As was widely expected, the US central bank raised interest rates by 25 bps and opened the door for a possible pause in June. In the post-meeting presser, Powell signalled that the Fed was close to hitting the terminal rate of the current hiking cycle, though did not explicitly confirm a pause. Powell also warned that U. economic growth was cooling and noted that credit conditions were likely to tighten further in the wake of growing pressure on banks. The downbeat outlook, along with concerns over the US debt ceiling, keeps the US Treasury bond yields depressed. The resultant narrowing of the US-Japan rate differential further benefits the JPY and exerts pressure on the USD/JPY pair.

The downside, however, seems cushioned amid a more dovish stance adopted by the BoJ, leaving its ultra-loose monetary policy settings unchanged last week. The Japanese central bank also made no tweaks to its yield curve control (YCC) by a unanimous vote. Moreover, the new BoJ Governor Kazuo Ueda said that the risk from tightening too hastily is larger than monetary policy falling behind the curve and added that it will be appropriate to continue monetary easing to achieve the 2% inflation target. This, in turn, warrants some caution before placing aggressive bearish bets around the USD/JPY pair and positioning for any further near-term depreciating move.

Traders also seem to have moved to the sidelines and prefer to wait for the release of the closely-watched US monthly jobs data, popularly known as the NFP report on Friday. This could turn out to be the next big trigger that will influence the near-term USD price dynamics and help determine the next leg of a directional move for the USD/JPY pair. Heading into the key data risk, traders on Thursday might take cues from the release of the usual Weekly Initial Jobless Claims data from the US. Apart from this, the European Central Bank (ECB) decision should infuse some volatility in the markets and allow traders to grab short-term opportunities.

Technical Outlook

From a technical perspective, this week's pullback from the vicinity of the YTD peak touched in March constitutes the formation of a bearish double-top pattern on the daily chart. Moreover, the recent failure to find acceptance above the 200-day Simple Moving Average (SMA) and a subsequent slide below the 38.2% Fibonacci retracement level of the rally from the March low might have shifted the near-term bias back in favour of bearish traders.

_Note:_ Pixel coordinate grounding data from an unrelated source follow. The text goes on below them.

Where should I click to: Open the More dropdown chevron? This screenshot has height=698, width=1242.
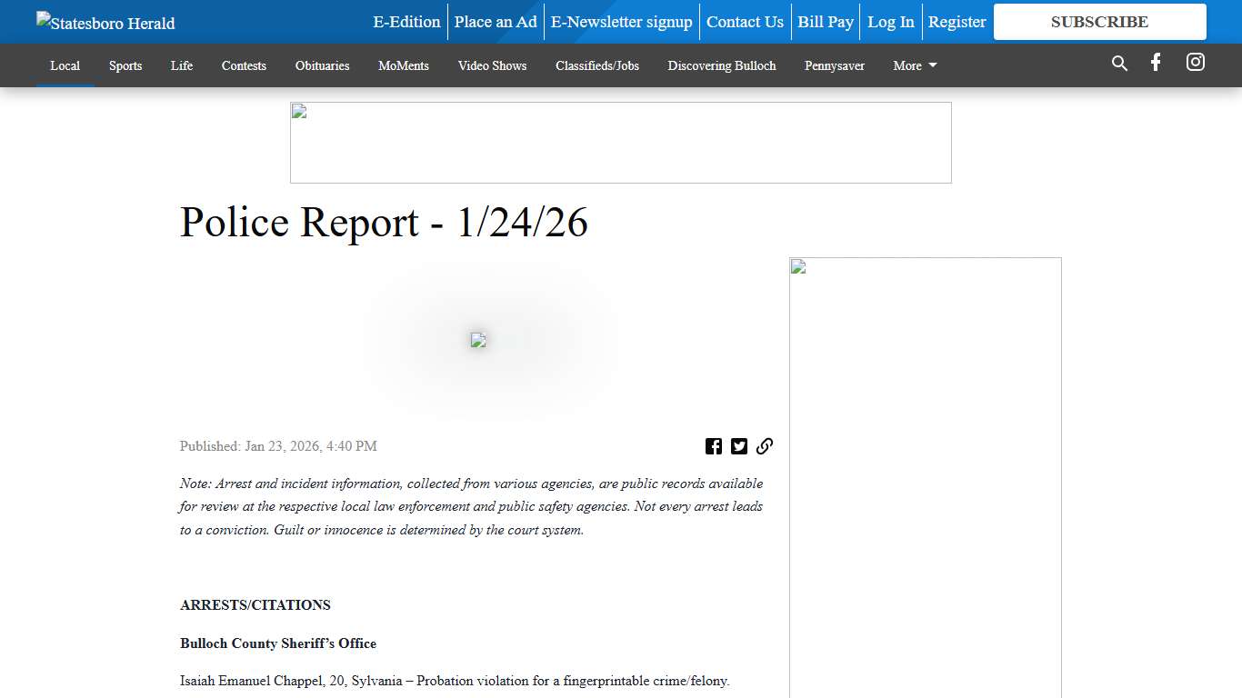934,65
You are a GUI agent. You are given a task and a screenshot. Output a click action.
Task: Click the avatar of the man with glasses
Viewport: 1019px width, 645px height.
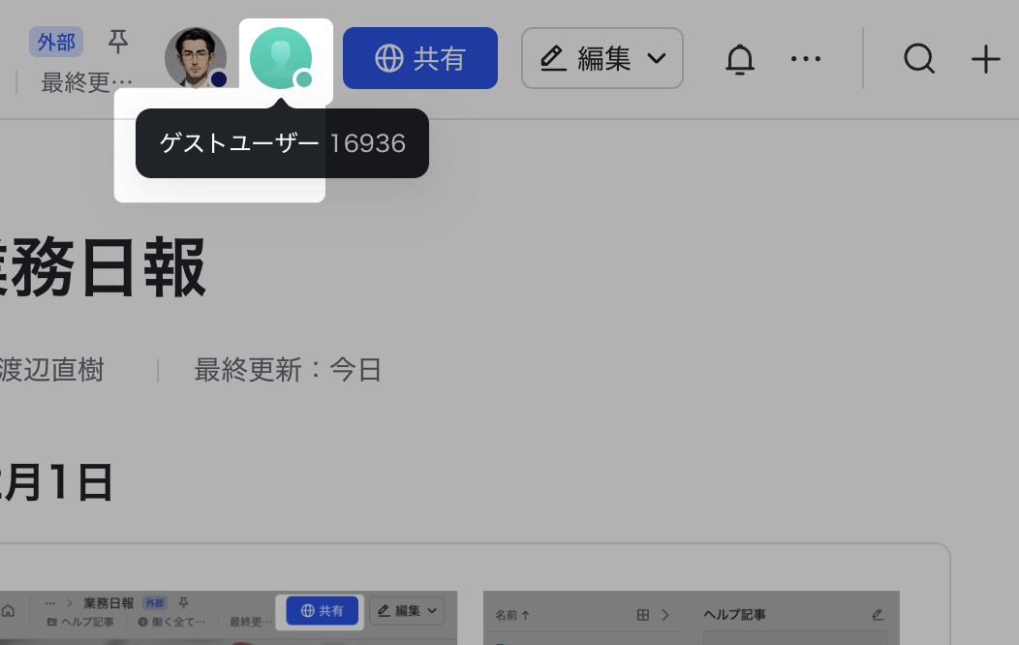pos(195,58)
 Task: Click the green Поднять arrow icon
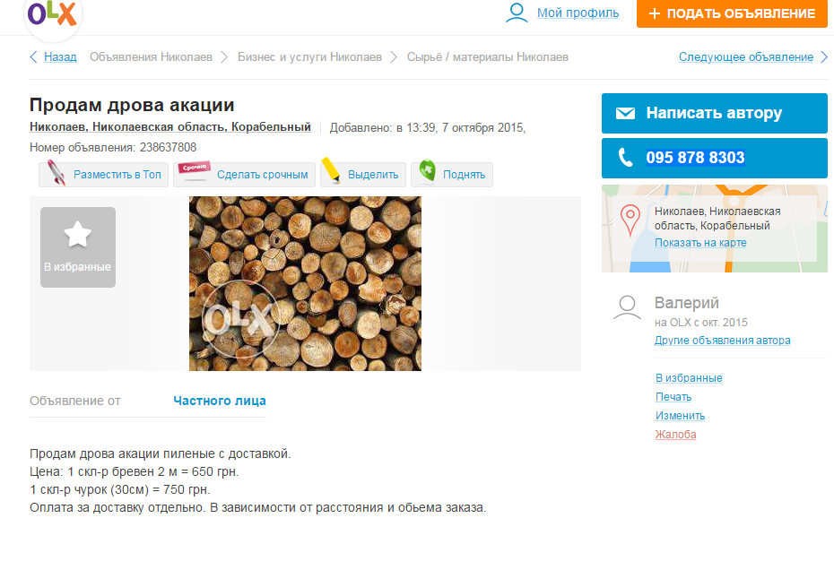428,173
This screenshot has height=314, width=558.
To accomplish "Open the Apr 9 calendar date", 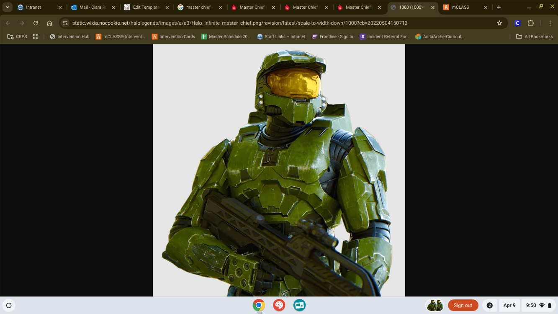I will (509, 305).
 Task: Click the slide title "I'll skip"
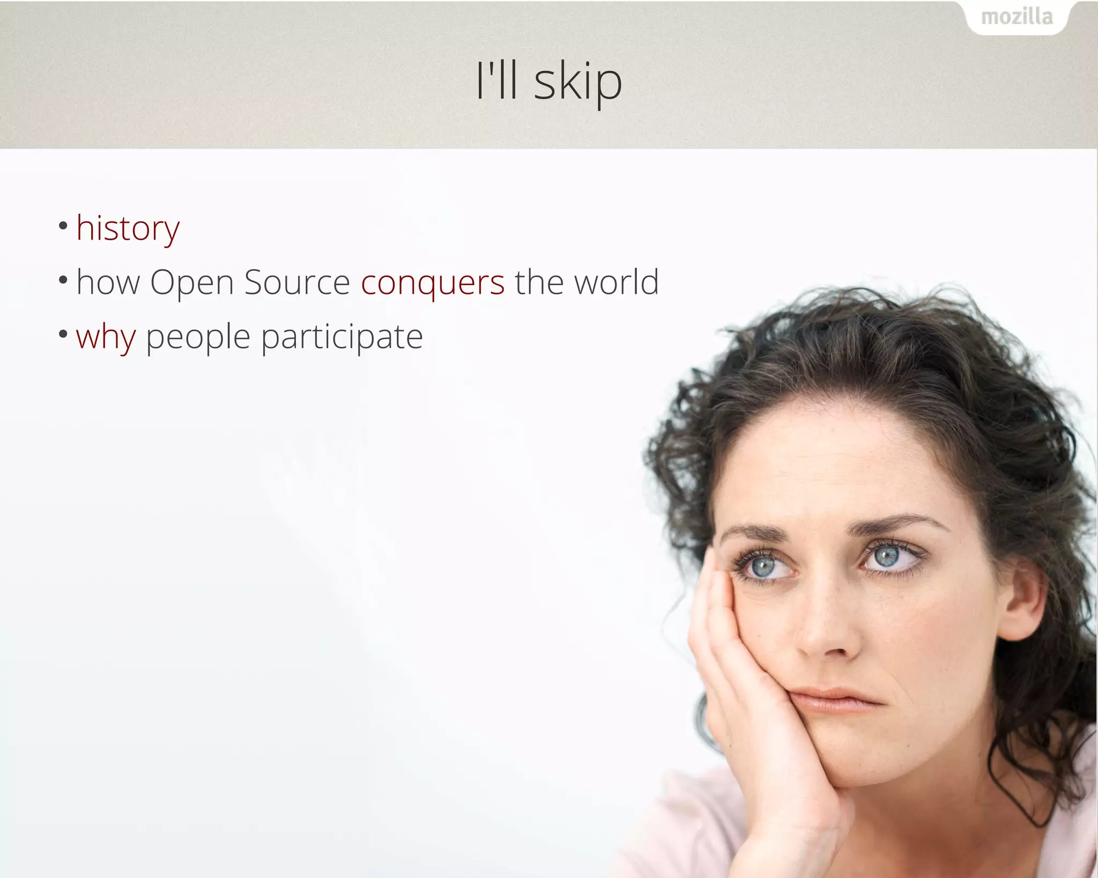[549, 81]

That said, oscillators on the daily chart - though have been losing positive traction - are yet to confirm the negative outlook and warrant some caution. Hence, any further decline is more likely to find some support near the 134.00 round-figure mark, which is closely followed by the 50% Fibo. level, around the 133.75-133.70 region. Some follow-through selling could make the USD/JPY pair vulnerable to weaken further below the 133.00 mark, towards testing the 132.85-132.75 confluence, comprising the 100-day SMA and the 61.8% Fibo. level.

On the flip side, attempted recovery back above the 134.65-134.70 region (38.2% Fibo. level) now seems to confront resistance near the 135.00 psychological mark. A sustained strength beyond the latter might trigger a short-covering rally and lift the USD/JPY pair towards the 23.6% Fibo. level, around the 135.85 zone. Some follow-through buying beyond the 136.00 mark will negate the bearish bias and allow spot prices to make a fresh attempt to decisively break through a technically significant 200-day SMA, currently pegged just ahead of the 137.00 round figure.